My project in the heart of Morocco was as equally rewarding for my social habits as it was for language. I was positioned in the city of Salé, across the Bou Regreg river from Rabat, where I worked in separate places: At one point as a teaching assistant for men and women in a small, local culinary school, and the majority of my time in a fantastic institute for primary and secondary school children. In summary of the culinary school, I can say with confidence that my grasp over French grammar and fluency improved tenfold while I communicated with people from a wide range of backgrounds (Berbers, Spaniards, a handful of immigrants from the Ivory Coast). It was quite an easy beginning to my project, but attendance was sadly low and so I chose to start at another school where I’d have more time to do my work.

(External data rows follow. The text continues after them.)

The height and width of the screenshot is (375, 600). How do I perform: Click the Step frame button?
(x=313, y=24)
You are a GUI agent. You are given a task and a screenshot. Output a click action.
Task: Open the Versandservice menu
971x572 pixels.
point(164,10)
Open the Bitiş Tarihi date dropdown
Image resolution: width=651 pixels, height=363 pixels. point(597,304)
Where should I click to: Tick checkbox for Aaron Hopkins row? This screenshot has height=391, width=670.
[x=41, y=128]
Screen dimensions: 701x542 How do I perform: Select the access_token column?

In truth, I found that during all of my teaching project the Egyptian Insitute in Koas, Salé was my most favourite place to visit. The school was far different from any of the dusty and litter-strewn education centres I’d witnessed in some towns and cities across Morocco, instead taking on a much more modern education system with well-trained teachers, an abundance of resources, and books aplenty for the children to work with. Not to mention, the school held a vibrant and lively atmosphere with the young students rushing about to play beneath the trees in the yard, and most, if not all of the kids possessing a true excitement about learning and working in their subjects. I sat in on classes with the older range of the primary school (ages eight through to ten) and the first year of the secondary school, providing the students with access to a natural English speaker.

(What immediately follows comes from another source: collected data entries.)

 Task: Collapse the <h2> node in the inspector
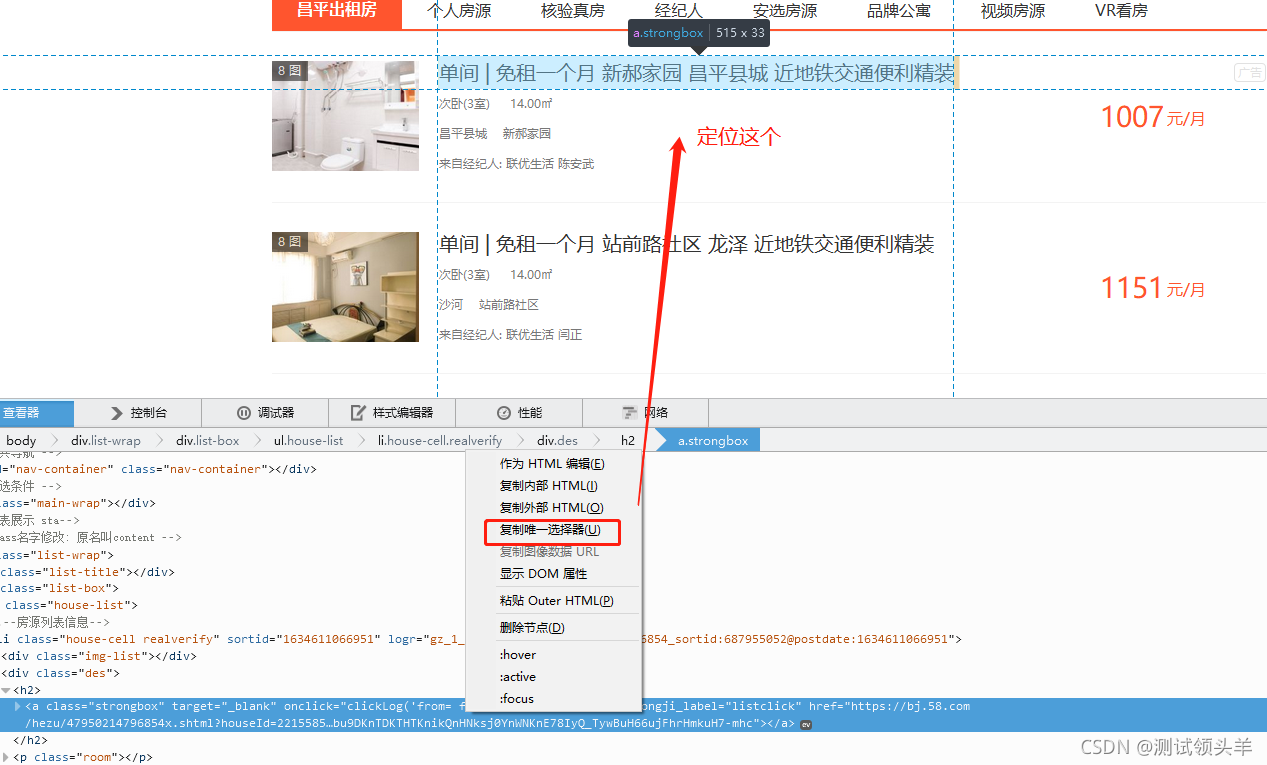coord(8,689)
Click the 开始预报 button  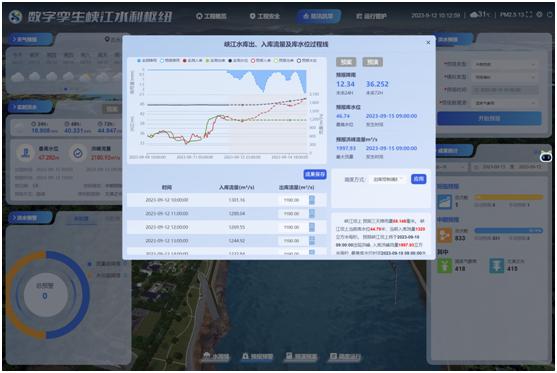(x=489, y=119)
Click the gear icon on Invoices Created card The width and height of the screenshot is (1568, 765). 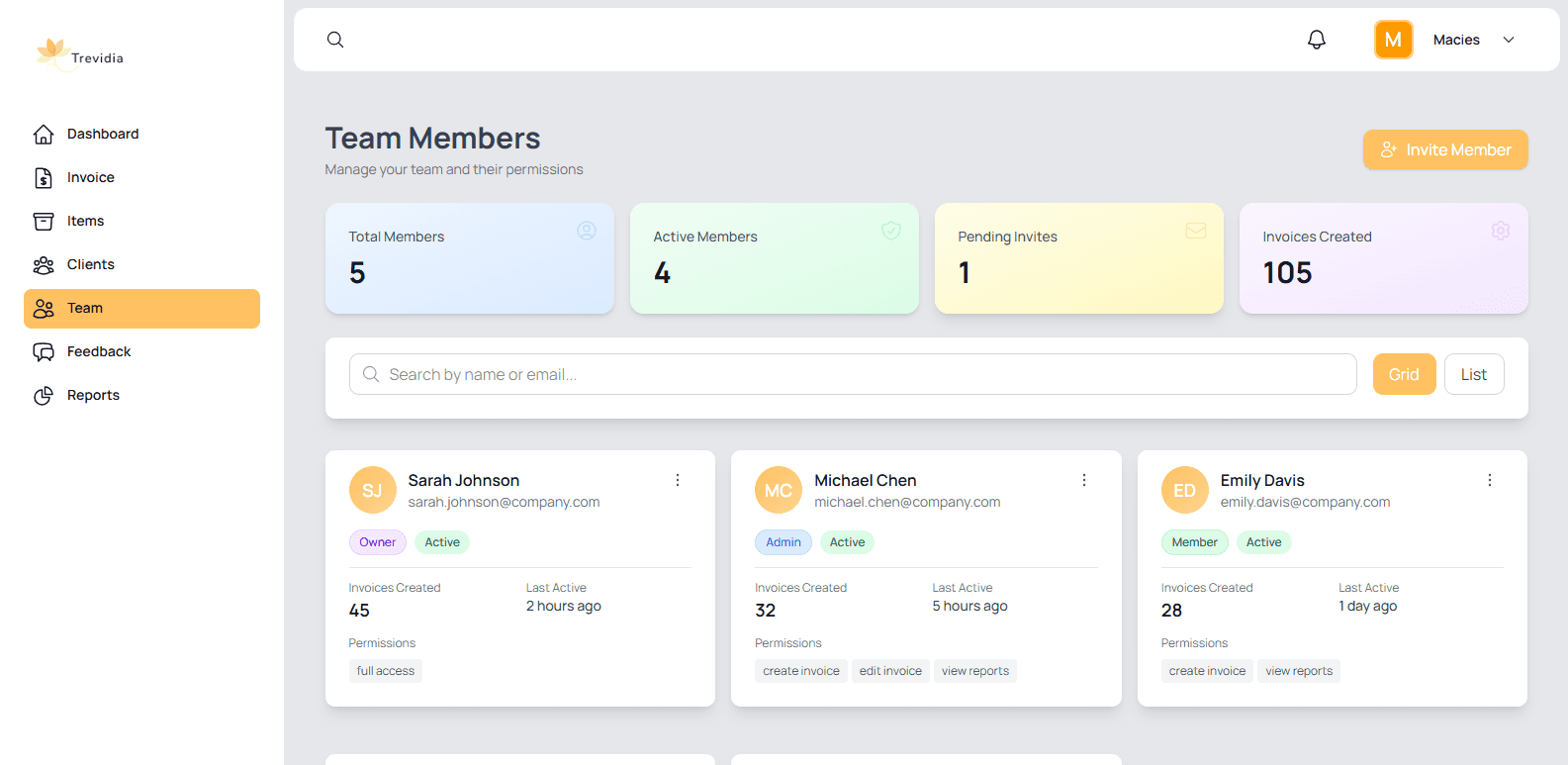click(1500, 231)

I am glad and extremely happy that I chose to visit Morocco for this sort of project in knowing that I truly helped people learn English as I could see the results of my work first-hand. Despite the fact most of the children already spoke either a small amount of the language, or had a fairly good level of English for their age, I felt that I managed to give them the chance to practice and perform with somebody who wouldn’t stick to the simple stuff. Yes, I admit that I did cover introductions, colours, and all sorts of vocab more times than I can count, yet I was there for the children to talk to about matters and subjects which mattered to them. I will thus not tell you how many times I discussed the success of different football teams in the World Cup or how much I enjoyed watching Shrek the first time, mainly because I feel like I really have had enough of it over twelve weeks of chatting ‘footie’ and ‘favourite films’. 

Putting the actual work I did for my project aside, I feel that living in Morocco was a real life experience that will stick with me for many years to come. The food was absolutely heavenly and I simply could not get enough of all the various tagine dishes, partly because they were so different and delicious, and partly because I eventually grew a bit fed up of gorging myself on couscous dishes every week. Not only that, but I could go out and travel the country, and it was an amazing opportunity I will surely not forget – I saw the mist-clouded mountains of Akchour and Chefchaouen, the bustling medinas and markets of Fes, rode horses into the forests at Ifran to see the wild monkeys amongst the trees… and yet I still didn’t see enough. Morocco’s countryside is so varying and different wherever you go that three months was simply not enough to see everything while coping with my work schedule.

I would not give up the experience for the world, as it has helped me gain more confidence, maturity, language skills, and independence. Thank you to all who helped make my project possible, and I aspire to visit Morocco again to continue where I left off: whether it be volunteering once more, hitchhiking about the countryside, trekking on a camel in the Sahara, or even doing something as simple as playing a game of pool with the friends I made out there.